While cellular and personal communications services carriers have a long way to go to woo business travelers to their mobile Internet offerings, companies building WAN- and LAN-based networks are poised to take over the wireless Internet market, according to research firm eTinium’s new report.
Companies like Metricom, MobileStar and CAIS Internet are offering wide area network and local area network data services that are far more suited to mobile businesspeople, the report states. These networks offer users high-speed access, from 128 Kbps to 2 Mbps, which mobile workers need for entry into corporate networks, Web browsing and access to e-mail with attachments. In addition, these networks aren’t “walled” like the limited Internet offerings from cellular and PCS carriers.
This is key, according to the report, to enticing the 40 million to 45 million “road warriors” in the business market.
eTinium’s new report, “Wireless Internet: Alternative Technologies to Cellular/PCS,” predicts that “insurgent networks,” or WAN and LAN networks, will soon begin chipping away at the cellular and PCS carriers’ most lucrative customers-business users on the move.
“Higher bandwidth, full access to the Internet, lower cost of infrastructure and therefore lower pricing as well as always-on packet switching technology will all join together to make the insurgents’ services an attractive alternative,” the report states.
However, before these insurgents will be able to take over the business market, the service must be offered in every major city, airport and hotel, and the price of wireless modems and services must be right.
“These are important steps in removing the psychological barrier against large-scale usage,” the report states.
Conversely, in order to tempt business travelers, cellular and PCS carriers must move away from trying to offer the entire Internet. They need to market their wireless Web services with more targeted information, including text messages, location-based services and a consolidated e-mail account, calendar and address book. Offering more services will require more bandwidth, which will come at a high price-Verizon Wireless recently bid more than $4 billion on New York licenses alone.
Goli Ameri, eTinium’s president, said the report is an attempt at shedding light on alternative technologies for the wireless Internet-technologies that don’t receive much attention.
“There’s really very little out there about wireless Internet technologies,” she said. “I think people are really just starting to see the potential of the alternative technologies … to wirelessly connect to the Internet.”
eTinium, which recently changed its name from AmeriSearch, is a small consulting and marketing research firm specializing in the convergence of the telecommunications and Internet markets.

• **Instructions for the task**:
Please decide whether each statement agrees with the article on wireless Internet networks above, answering yes or no and quoting the words that decide it. 1. The WAN and LAN networks described offer access speeds from 128 Kbps to 2 Mbps. 2. Verizon Wireless bid less than $1 billion on New York licenses. 3. eTinium was formerly called AmeriSearch.

• **Data block**:
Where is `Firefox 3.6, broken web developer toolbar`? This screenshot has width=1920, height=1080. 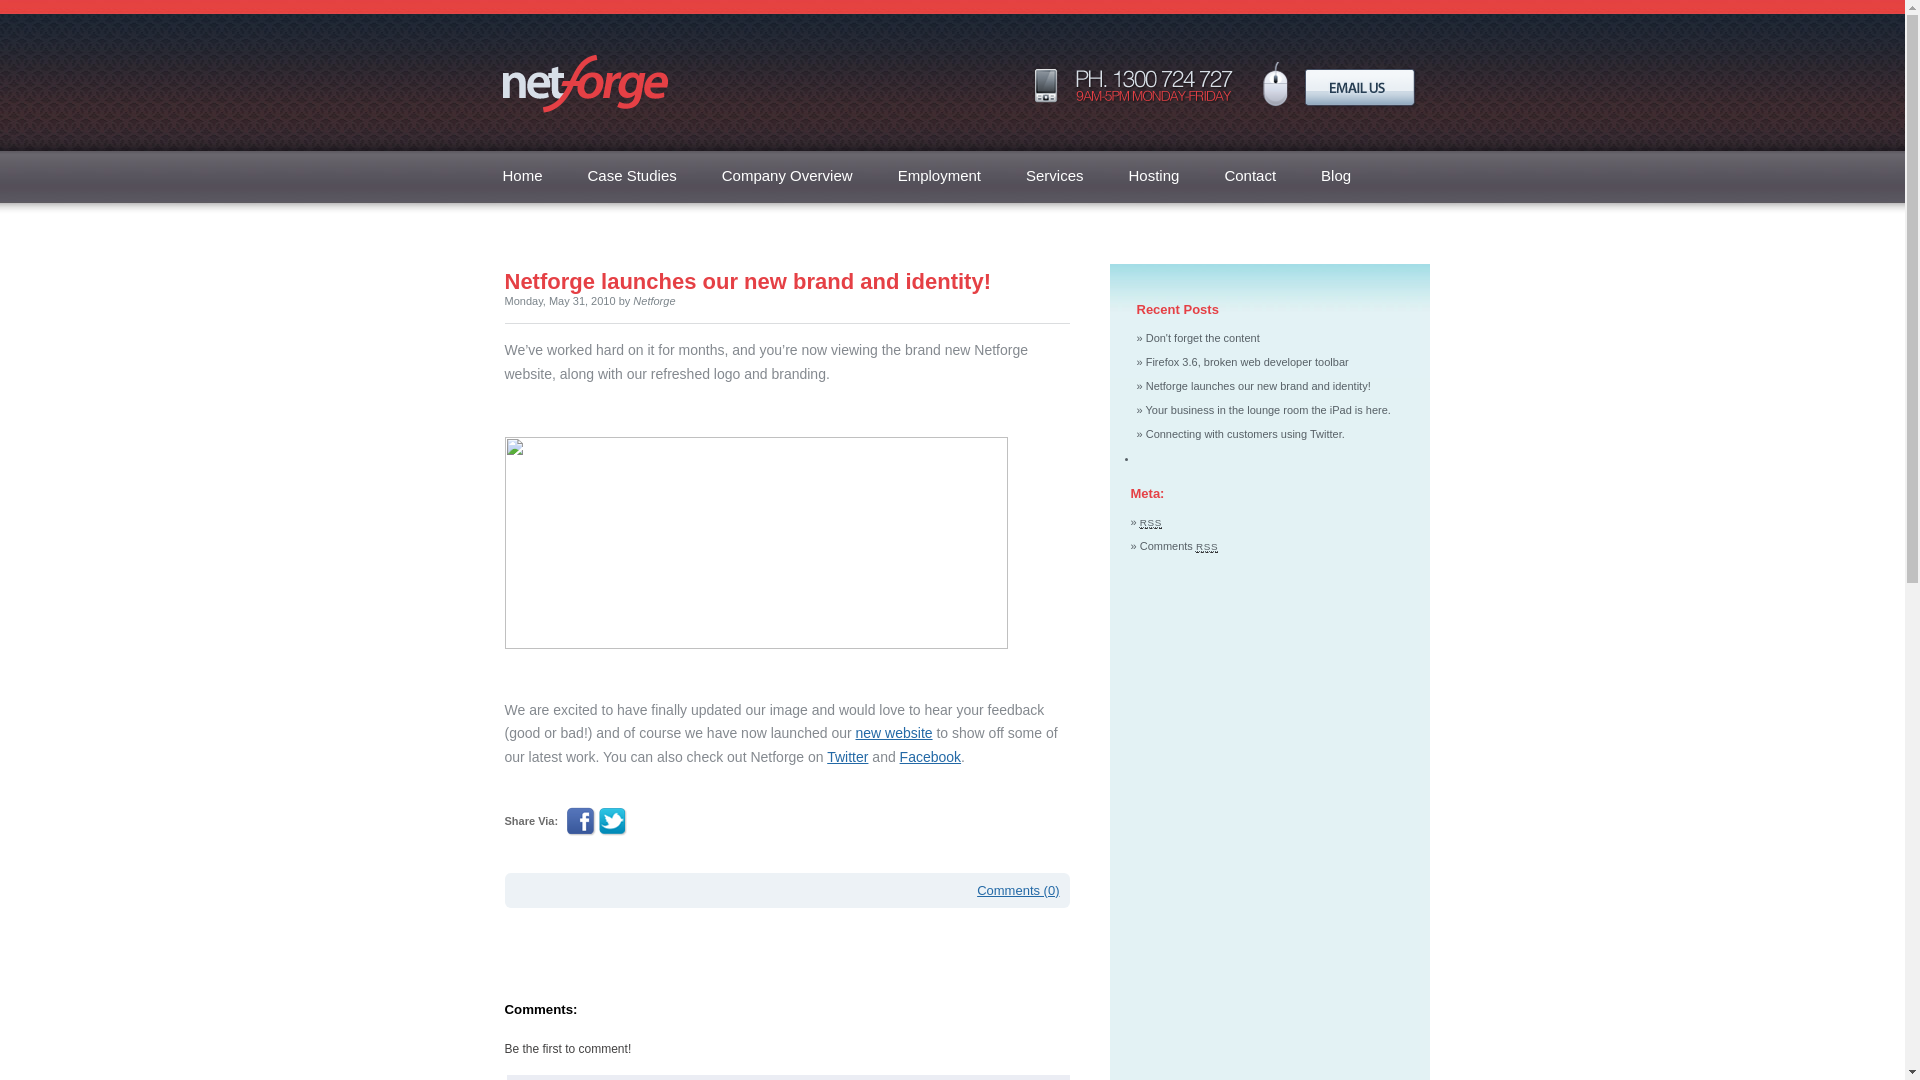
Firefox 3.6, broken web developer toolbar is located at coordinates (1248, 362).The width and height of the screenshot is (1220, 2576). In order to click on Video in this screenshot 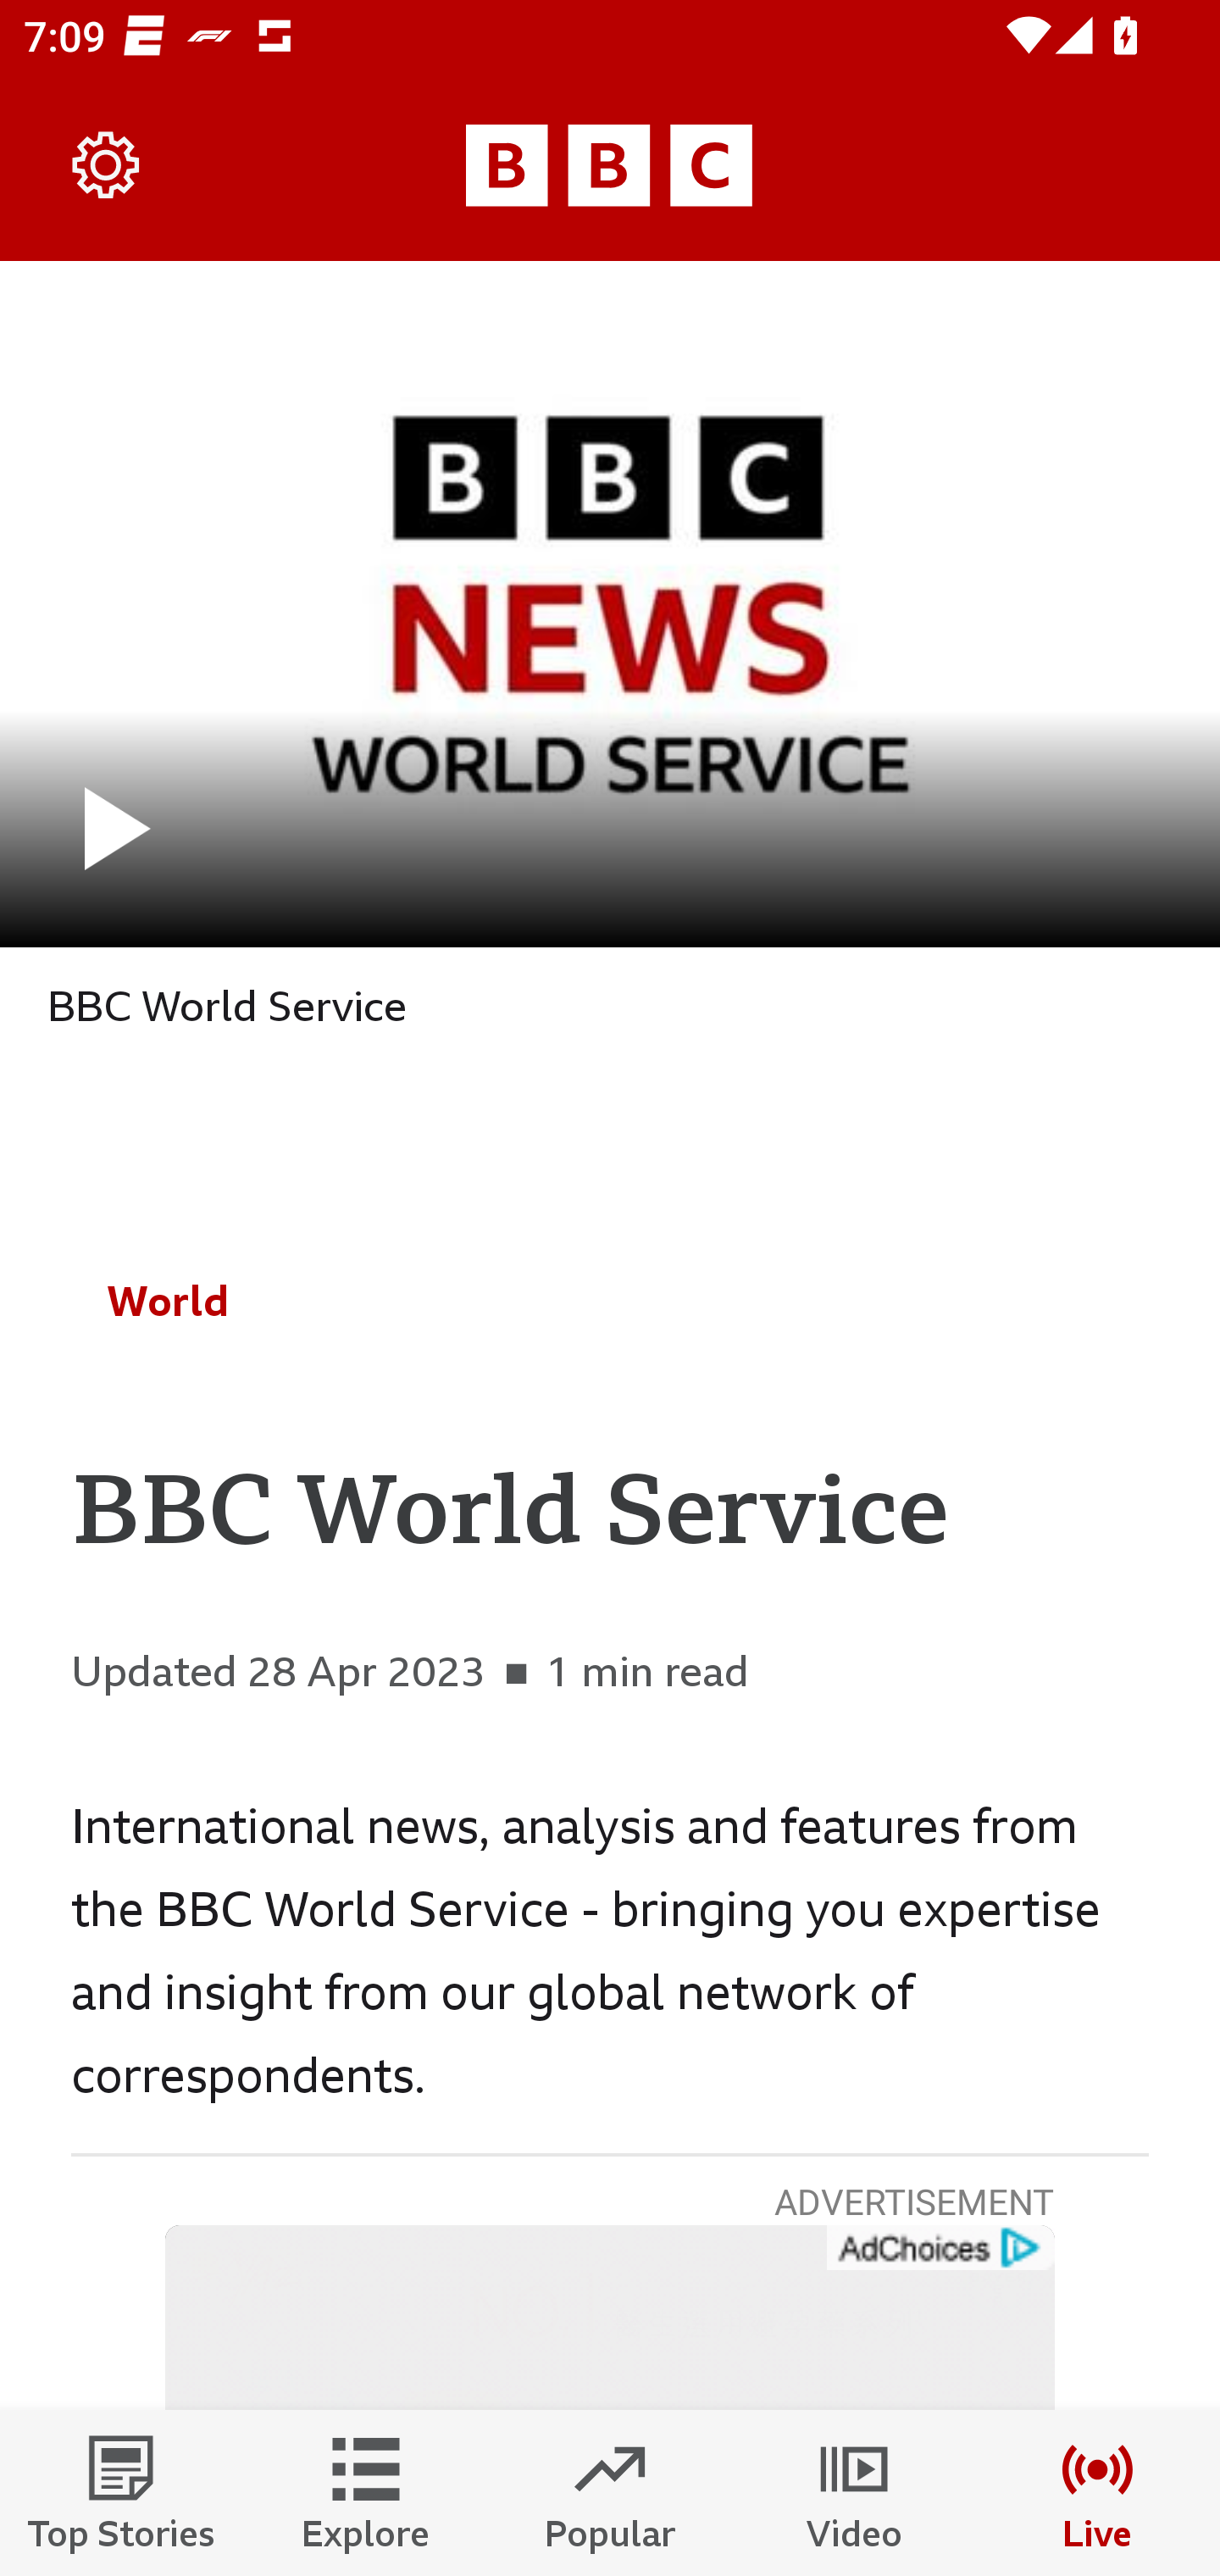, I will do `click(854, 2493)`.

• **Your solution**:
1. Yes: "These networks offer users high-speed access, from 128 Kbps to 2 Mbps"
2. No: "Verizon Wireless recently bid more than $4 billion on New York licenses alone"
3. Yes: "eTinium, which recently changed its name from AmeriSearch"